[Task details]
Using the records below, write out the line with "Open more actions" and each line after it through the final one, exactly, and only those.

(Stored data entries)

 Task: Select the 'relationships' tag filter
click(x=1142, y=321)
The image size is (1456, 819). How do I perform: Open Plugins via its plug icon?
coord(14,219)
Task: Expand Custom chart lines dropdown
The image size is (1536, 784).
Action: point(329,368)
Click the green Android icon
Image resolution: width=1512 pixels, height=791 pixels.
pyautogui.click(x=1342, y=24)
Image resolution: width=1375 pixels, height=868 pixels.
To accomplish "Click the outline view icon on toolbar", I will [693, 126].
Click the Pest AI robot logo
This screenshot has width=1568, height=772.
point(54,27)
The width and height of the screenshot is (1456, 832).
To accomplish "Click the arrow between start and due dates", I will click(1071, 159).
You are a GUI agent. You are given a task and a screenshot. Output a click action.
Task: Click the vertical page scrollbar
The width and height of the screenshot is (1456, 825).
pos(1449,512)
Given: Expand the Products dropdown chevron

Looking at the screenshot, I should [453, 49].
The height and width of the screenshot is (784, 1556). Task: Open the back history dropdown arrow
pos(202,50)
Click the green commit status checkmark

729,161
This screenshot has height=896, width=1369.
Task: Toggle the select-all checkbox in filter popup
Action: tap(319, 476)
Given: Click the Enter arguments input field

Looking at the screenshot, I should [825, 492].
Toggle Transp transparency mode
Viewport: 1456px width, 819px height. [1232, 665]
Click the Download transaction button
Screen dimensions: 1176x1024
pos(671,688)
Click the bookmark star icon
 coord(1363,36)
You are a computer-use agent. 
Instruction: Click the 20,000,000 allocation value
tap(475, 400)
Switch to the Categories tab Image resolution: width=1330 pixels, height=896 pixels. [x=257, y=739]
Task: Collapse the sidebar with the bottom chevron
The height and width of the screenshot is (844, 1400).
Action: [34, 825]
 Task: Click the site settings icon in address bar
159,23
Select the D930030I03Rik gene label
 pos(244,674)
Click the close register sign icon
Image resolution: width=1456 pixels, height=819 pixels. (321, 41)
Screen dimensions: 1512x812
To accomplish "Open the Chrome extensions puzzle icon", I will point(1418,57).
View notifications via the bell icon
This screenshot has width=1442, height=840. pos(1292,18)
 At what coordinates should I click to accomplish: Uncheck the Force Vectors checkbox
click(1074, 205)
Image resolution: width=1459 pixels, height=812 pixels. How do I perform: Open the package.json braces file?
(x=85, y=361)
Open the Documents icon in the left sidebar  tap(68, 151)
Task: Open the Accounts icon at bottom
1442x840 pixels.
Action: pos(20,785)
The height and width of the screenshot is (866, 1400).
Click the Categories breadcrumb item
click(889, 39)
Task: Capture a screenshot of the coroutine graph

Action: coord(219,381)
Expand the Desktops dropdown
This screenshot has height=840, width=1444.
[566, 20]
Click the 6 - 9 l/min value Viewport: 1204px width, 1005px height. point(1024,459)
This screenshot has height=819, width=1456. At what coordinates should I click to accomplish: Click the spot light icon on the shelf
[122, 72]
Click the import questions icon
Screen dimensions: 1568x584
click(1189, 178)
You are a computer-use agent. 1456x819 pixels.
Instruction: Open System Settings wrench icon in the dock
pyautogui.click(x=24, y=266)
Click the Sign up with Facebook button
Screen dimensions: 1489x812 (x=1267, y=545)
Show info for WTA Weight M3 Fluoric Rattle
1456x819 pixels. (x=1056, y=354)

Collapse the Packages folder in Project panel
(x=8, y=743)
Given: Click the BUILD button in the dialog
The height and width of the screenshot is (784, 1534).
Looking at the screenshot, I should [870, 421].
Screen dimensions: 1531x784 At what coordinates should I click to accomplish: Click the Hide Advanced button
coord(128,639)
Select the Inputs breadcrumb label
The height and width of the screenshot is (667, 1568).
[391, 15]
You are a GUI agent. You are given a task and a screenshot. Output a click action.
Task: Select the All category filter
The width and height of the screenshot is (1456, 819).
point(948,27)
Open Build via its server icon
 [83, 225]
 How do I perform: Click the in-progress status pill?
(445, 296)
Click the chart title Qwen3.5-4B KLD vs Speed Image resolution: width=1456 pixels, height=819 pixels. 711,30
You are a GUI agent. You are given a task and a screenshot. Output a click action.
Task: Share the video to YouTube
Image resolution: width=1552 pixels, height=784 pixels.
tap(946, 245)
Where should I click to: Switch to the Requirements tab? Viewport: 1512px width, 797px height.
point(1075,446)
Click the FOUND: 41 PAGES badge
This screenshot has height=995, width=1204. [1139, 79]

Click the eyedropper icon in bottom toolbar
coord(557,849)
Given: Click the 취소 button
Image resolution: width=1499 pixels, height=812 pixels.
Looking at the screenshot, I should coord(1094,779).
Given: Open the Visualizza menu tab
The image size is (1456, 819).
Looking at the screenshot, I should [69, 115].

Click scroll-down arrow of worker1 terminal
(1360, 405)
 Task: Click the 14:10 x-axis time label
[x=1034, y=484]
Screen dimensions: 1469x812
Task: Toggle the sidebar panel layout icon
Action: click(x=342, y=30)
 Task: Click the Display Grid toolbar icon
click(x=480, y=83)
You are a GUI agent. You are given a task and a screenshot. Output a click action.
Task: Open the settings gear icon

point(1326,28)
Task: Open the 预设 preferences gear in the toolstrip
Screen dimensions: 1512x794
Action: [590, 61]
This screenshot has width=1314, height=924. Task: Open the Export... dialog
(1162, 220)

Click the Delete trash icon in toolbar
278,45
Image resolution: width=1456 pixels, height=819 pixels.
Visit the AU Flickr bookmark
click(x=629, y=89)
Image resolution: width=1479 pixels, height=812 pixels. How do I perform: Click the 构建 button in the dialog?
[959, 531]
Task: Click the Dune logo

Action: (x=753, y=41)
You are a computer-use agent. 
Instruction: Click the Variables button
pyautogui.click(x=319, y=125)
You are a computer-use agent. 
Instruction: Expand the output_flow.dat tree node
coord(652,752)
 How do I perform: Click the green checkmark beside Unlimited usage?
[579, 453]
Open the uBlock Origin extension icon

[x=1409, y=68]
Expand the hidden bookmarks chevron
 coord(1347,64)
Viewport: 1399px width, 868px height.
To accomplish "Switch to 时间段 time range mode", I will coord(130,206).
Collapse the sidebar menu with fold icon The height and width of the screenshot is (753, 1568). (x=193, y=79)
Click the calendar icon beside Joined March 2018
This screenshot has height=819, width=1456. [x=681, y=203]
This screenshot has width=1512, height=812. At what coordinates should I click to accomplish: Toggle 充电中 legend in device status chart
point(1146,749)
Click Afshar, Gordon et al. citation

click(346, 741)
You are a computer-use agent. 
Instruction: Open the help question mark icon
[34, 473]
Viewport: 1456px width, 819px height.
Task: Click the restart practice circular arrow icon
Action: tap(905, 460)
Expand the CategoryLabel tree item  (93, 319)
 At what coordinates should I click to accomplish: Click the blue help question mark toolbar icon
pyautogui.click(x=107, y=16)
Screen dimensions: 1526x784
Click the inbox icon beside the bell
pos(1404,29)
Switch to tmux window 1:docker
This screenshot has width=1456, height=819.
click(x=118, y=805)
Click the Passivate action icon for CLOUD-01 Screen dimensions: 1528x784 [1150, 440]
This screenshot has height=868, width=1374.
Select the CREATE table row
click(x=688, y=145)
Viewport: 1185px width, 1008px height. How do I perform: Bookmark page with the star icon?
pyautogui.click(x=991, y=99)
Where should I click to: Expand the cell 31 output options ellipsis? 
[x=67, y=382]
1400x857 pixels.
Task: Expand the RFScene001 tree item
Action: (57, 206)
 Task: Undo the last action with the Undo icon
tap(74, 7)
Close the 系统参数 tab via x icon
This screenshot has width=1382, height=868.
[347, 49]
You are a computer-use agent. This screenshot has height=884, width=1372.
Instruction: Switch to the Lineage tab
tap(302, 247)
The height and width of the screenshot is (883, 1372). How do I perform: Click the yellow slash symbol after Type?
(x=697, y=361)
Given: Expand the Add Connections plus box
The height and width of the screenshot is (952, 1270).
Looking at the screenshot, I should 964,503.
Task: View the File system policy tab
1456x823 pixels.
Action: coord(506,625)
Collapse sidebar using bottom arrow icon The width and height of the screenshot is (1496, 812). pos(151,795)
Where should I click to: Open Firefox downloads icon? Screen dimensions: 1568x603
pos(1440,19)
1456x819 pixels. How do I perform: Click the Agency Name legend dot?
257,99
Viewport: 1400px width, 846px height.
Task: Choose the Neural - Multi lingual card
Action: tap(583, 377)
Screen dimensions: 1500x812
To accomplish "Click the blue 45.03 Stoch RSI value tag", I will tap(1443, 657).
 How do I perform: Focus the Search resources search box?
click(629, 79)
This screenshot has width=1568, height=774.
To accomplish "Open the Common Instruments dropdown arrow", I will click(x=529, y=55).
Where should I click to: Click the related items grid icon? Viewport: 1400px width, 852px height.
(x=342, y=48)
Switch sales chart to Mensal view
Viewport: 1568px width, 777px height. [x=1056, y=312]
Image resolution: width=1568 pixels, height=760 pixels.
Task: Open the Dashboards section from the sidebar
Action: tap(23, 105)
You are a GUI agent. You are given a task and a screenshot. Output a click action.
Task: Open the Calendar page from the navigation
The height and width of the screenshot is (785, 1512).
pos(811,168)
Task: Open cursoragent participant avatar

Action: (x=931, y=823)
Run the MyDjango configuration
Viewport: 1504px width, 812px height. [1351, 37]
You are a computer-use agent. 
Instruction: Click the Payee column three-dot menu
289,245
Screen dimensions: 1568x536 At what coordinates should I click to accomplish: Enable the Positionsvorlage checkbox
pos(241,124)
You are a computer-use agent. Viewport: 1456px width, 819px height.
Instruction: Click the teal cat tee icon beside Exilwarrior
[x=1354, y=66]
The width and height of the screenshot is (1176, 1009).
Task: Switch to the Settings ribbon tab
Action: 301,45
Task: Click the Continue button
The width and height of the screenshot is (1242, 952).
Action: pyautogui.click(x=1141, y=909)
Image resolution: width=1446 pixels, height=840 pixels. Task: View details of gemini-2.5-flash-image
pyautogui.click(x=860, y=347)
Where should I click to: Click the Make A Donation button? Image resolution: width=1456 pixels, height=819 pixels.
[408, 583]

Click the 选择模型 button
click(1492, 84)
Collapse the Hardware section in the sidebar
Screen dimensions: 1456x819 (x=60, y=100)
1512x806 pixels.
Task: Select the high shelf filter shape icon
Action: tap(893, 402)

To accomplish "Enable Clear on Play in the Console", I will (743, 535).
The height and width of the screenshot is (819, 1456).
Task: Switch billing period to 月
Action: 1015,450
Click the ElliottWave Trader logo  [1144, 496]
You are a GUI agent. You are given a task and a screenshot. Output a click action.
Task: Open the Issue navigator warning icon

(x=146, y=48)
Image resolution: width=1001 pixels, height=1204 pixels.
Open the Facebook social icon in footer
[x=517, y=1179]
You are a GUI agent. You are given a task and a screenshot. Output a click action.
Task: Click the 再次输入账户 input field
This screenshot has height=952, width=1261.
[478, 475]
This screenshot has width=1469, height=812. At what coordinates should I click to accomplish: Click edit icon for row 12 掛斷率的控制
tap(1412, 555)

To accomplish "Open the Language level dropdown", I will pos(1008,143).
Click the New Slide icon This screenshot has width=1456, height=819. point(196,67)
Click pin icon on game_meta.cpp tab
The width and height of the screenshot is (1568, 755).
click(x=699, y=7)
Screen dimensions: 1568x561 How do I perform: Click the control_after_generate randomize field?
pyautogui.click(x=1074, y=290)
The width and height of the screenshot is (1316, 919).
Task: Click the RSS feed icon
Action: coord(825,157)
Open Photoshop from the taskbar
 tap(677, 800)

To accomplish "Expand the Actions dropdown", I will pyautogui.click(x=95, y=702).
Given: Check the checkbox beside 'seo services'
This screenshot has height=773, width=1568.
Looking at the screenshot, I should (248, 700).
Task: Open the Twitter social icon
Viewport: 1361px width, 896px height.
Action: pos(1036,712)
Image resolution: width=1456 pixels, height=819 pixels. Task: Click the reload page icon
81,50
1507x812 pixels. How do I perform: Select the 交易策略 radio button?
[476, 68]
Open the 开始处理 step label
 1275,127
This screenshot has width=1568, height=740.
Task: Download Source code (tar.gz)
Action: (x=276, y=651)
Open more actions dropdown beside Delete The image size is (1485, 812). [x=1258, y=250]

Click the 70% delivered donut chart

[Task answer]
Open more actions dropdown beside Delete The image size is (1485, 812). [x=1258, y=250]

Click the 70% delivered donut chart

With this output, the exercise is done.